消費者のパーソナルデータ保護の必要性 by GAO
アメリカの会計監査院に相当するUS Governmnet Accountability Officeが、2013年9月付けで上院委員会に、消費者のパーソナルデータ保護の必要性を訴える報告書を提出している。
GAO:Consumer Privacy Framework Needs to Reflect Changes in Technology and the Marketplace
要するに、近年のパーソナルデータ収集再利用による商取引の活性化に鑑みて、既存のプライバシー法制が不十分であることを指摘し、その改善を求めるというものである。
もちろんプライバシー保護一辺倒というわけでは必ずしもなくて、イノベーションを阻害しないようにというわけだが、プライバシー保護が明確になることでイノベーションを支える機能もある。
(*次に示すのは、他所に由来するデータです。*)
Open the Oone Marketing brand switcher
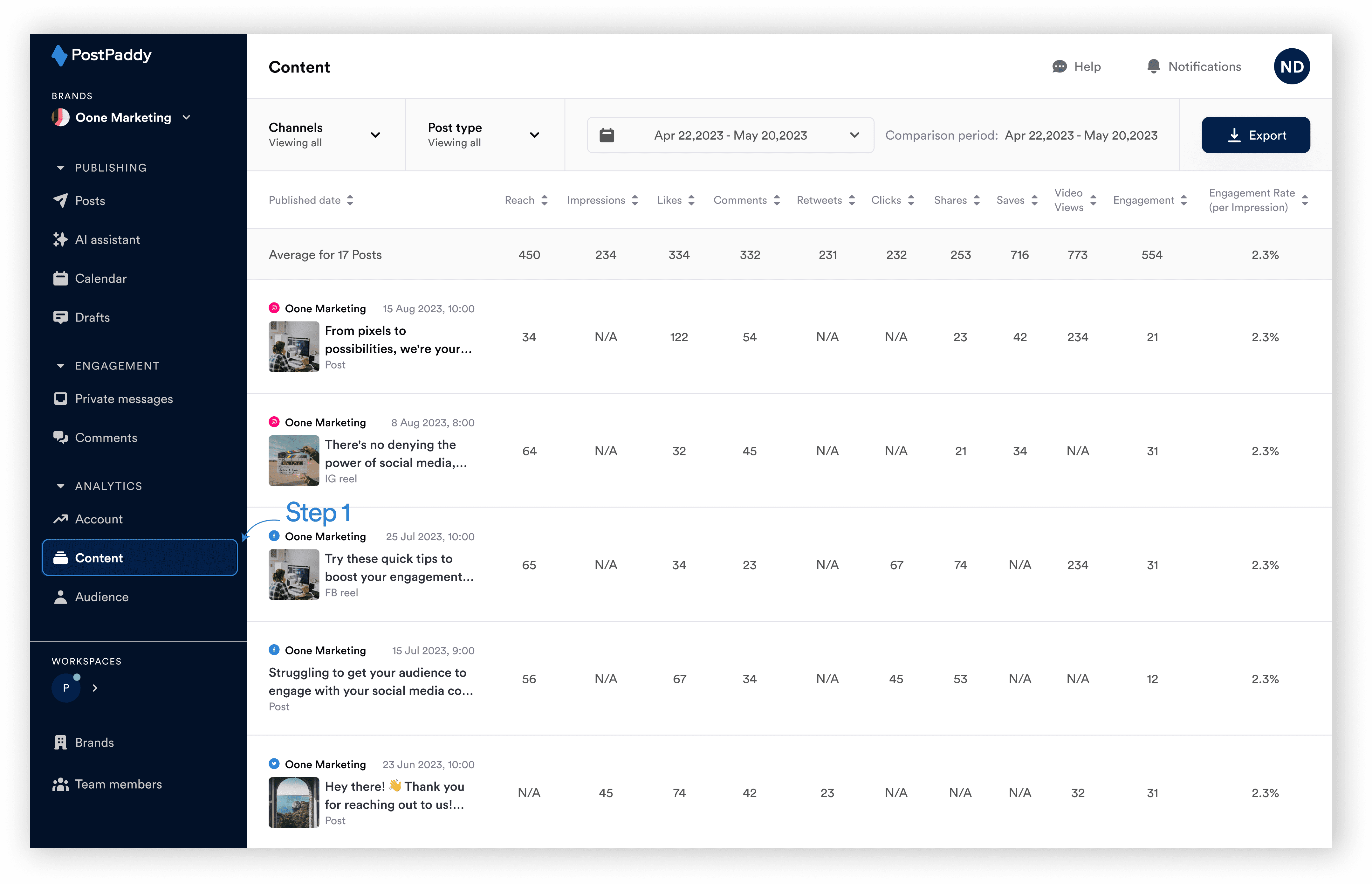click(x=123, y=118)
具体的には、消費者の個人情報 personal information に対して現行法以上のアクセスと訂正、コントロールの権能を消費者に拡大することと、収集と共有の可能性を問題とすべき個人情報あるいはセンシティブな情報についての追加的なコントロールが必要かどうかを検討すること、データ収集の許される場面や方法について、必要なら改革をすること、ウェブ閲覧履歴追跡やモバイルデバイスの履歴のような新しい技術に関するプライバシーコントロール、これらの法的改革を求めている。
我が国においてもパーソナルデータの利用に関する検討が佳境を迎えているようだが、特に消費者のプライバシー保護が蔑ろにされることなく、実効性ある保護体制が構築されることが望ましい。